Purpose. The Excel spreadsheet linked below is part of my ongoing effort to enumerate the German Hungarians living in St. Louis in the twentieth century—and, equally important, to show the relationships between them. Each person listed on the spreadsheet is immediately related to at least one other person on the sheet, either as a spouse, a child, a parent, or a sibling.

The spreadsheet therefore represents the ways in which German Hungarians living in St. Louis became knitted together. Often these relationships were already in place upon arrival. But the community also knitted itself after arrival, through marriages solemnized in St. Louis, frequently between people from different Hungarian villages. These immediate familial relationships gave coherence to a community that started with the first migrations in the early twentieth century, that grew with the arrival of expelled German Hungarians following World War II, and that ended with the deaths of St. Louis’s last German Hungarians in the 1990s and early 2000s.

Contents. To be clear, the spread sheet, which is still in progress, enumerates members of an expatriate community, not their forebears in Hungary or their descendants in St. Louis. While it contains elements of genealogy, it is not traditional genealogy, which emphasizes transgenerational relationships—that is, ancestry and lines of descent within a given family. Instead, the spreadsheet emphasizes the intragenerational relationships, especially marital and sibling relationships, that bound families together into an interrelated community.

The spreadsheet lists only speakers of German who:

(a)  were born in Hungary,

(b) lived in St. Louis, and

(c) were immediately related (as spouse, parent, child, or sibling) to another German Hungarian living in St. Louis.

There are two exceptions:

(a) The spreadsheet includes St. Louis-born German Hungarians, provided that they either traveled back to Hungary before reentering the country or married a German Hungarian immigrant living in St. Louis. 

(b) It also includes spouses who were not German Hungarian; their names are preceded by an asterisk (*). 

Sources. The sources of data in the spreadsheet are too numerous to annotate. They include ships’ manifests, obituaries, cemetery records, birth certificates, marriage certificates, death certificates, census records, Familienbücher—the list goes on. Anyone wishing to know the evidentiary basis of any particular data point should email me.

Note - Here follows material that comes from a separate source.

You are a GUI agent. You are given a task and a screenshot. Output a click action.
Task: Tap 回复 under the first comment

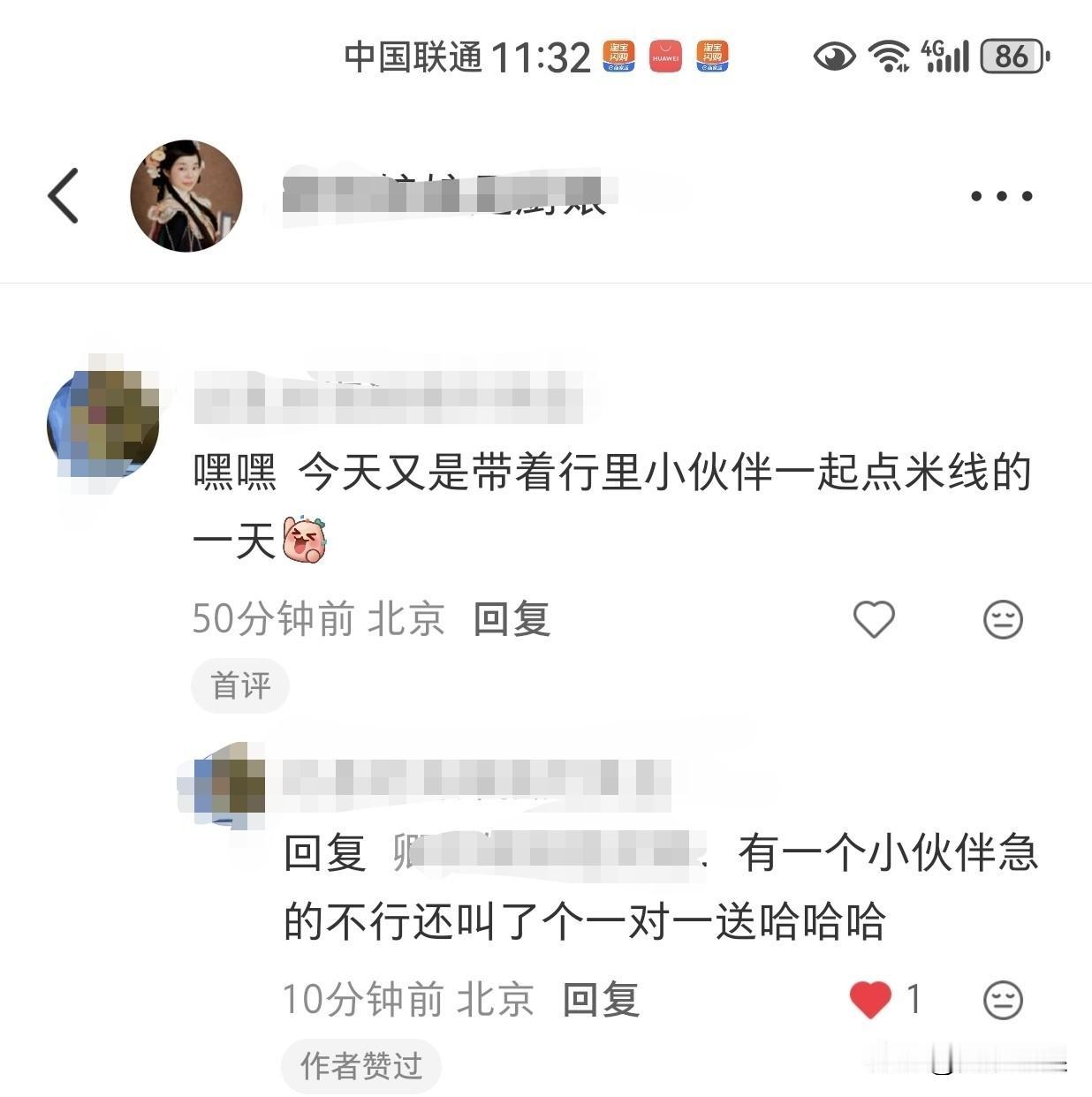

Method. Data have been assembled by researching the immediate familial relations of a given member of the community. This research leads to the discovery of additional community members, who are in turn researched. The names of community members who have not yet been researched are highlighted in yellow.

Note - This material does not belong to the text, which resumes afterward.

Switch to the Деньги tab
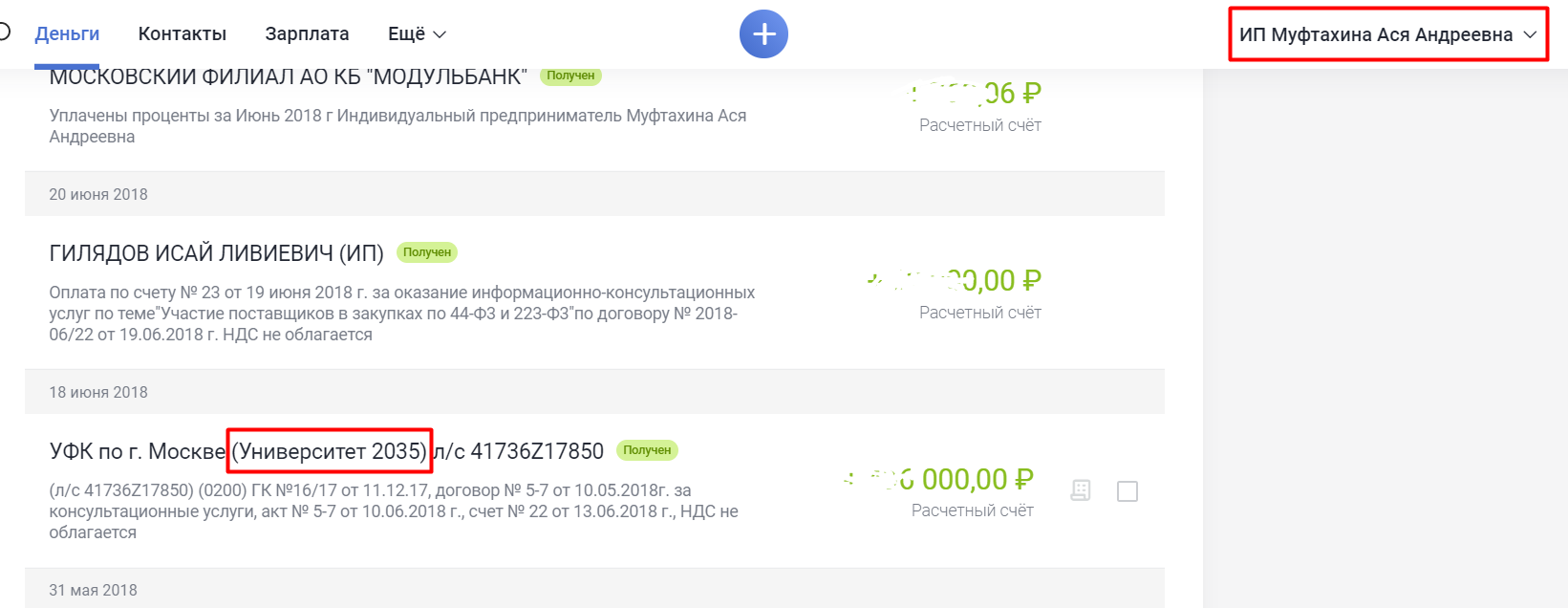This screenshot has height=608, width=1568. (x=67, y=34)
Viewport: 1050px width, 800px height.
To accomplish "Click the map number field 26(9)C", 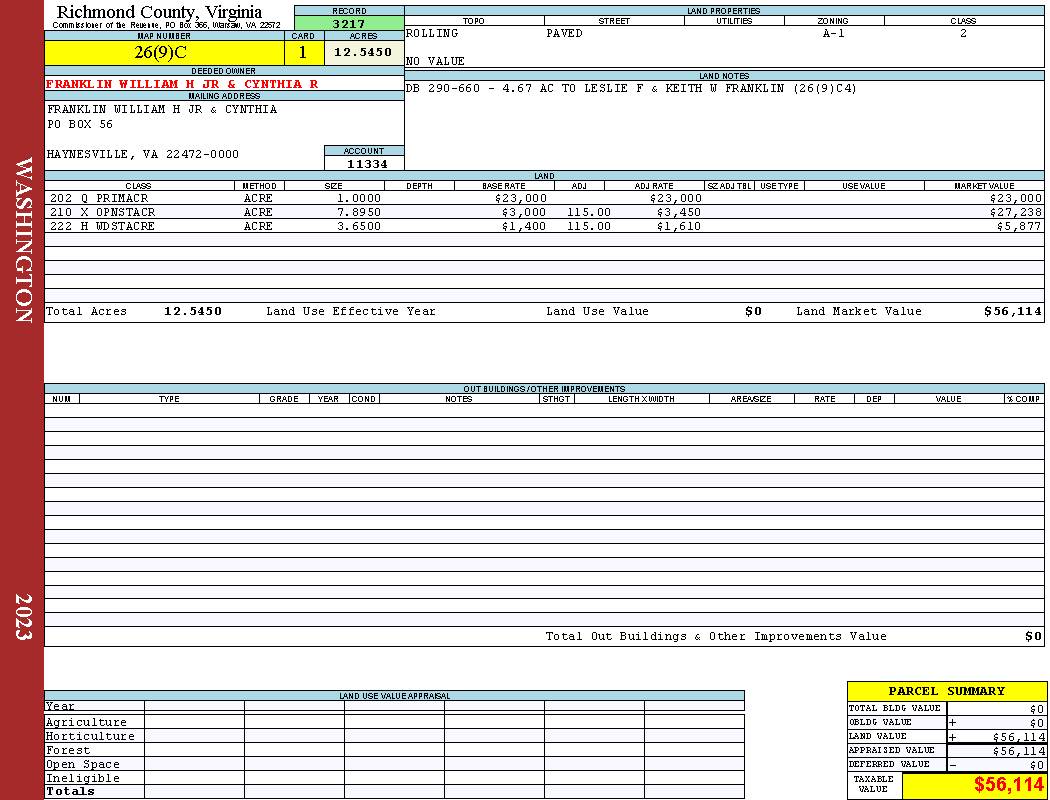I will coord(164,52).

The method, of course, is inherently biased towards identifying community members who are immediately connected to other Donauschwaben. It will not lead to the identification of St. Louis Donauschwaben who have no such connection.

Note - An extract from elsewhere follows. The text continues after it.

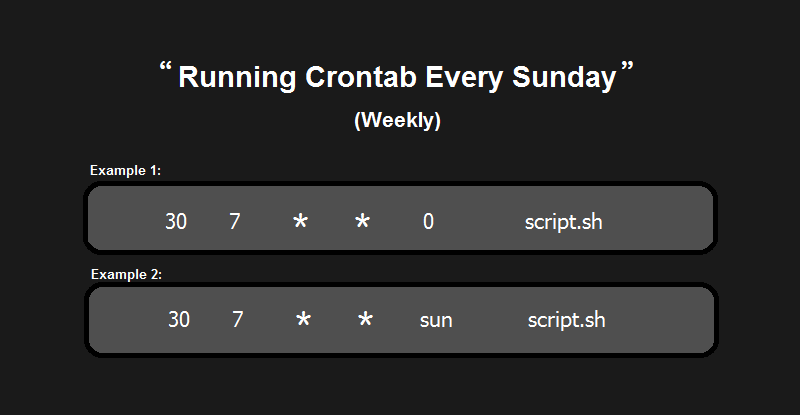
Task: Click the second asterisk in Example 1
Action: click(362, 221)
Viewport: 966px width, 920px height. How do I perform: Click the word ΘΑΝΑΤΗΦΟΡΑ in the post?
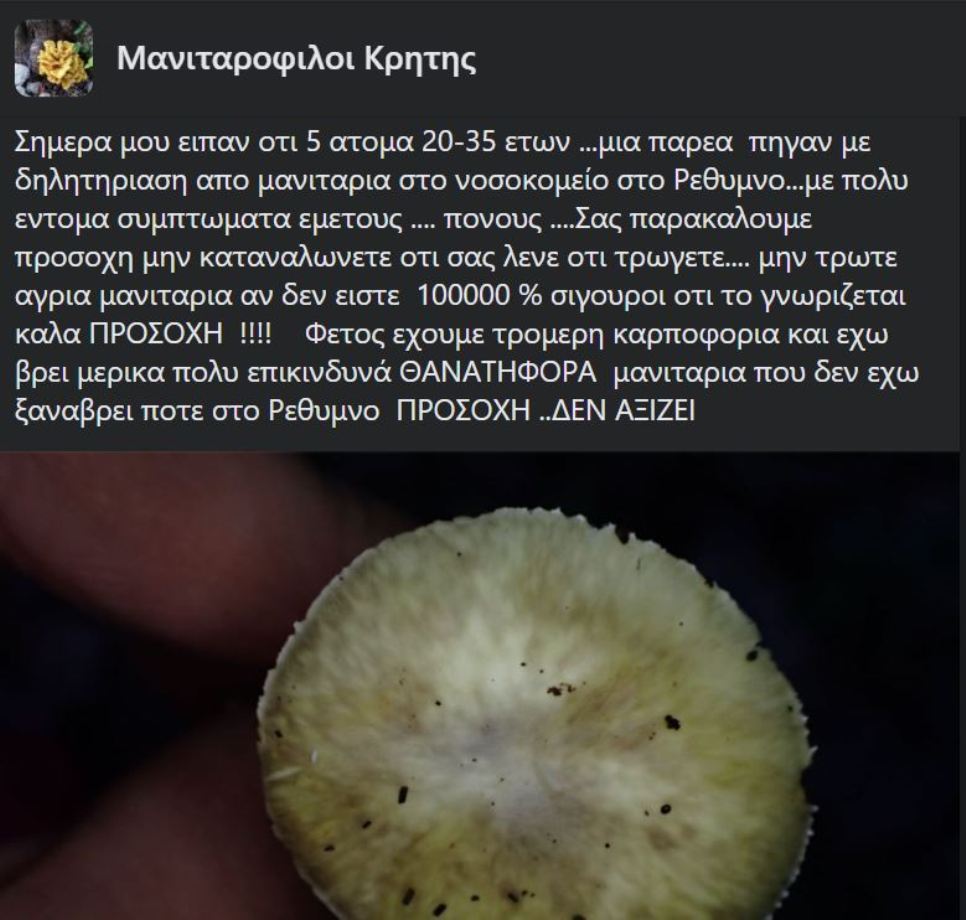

Organization. Community members are listed alphabetically. Within each entry, parents, children, and siblings are also listed alphabetically. Spouses, however, are listed in chronological order.

Future developments. The downloadable spreadsheet linked below will be updated as corrections are made and new data are added. I hope that the accrual of data will eventually enable us to investigate key questions about the development of St. Louis’s German Hungarian community. When did it start? When was it the largest? What forces held it together? What accounts for its demise?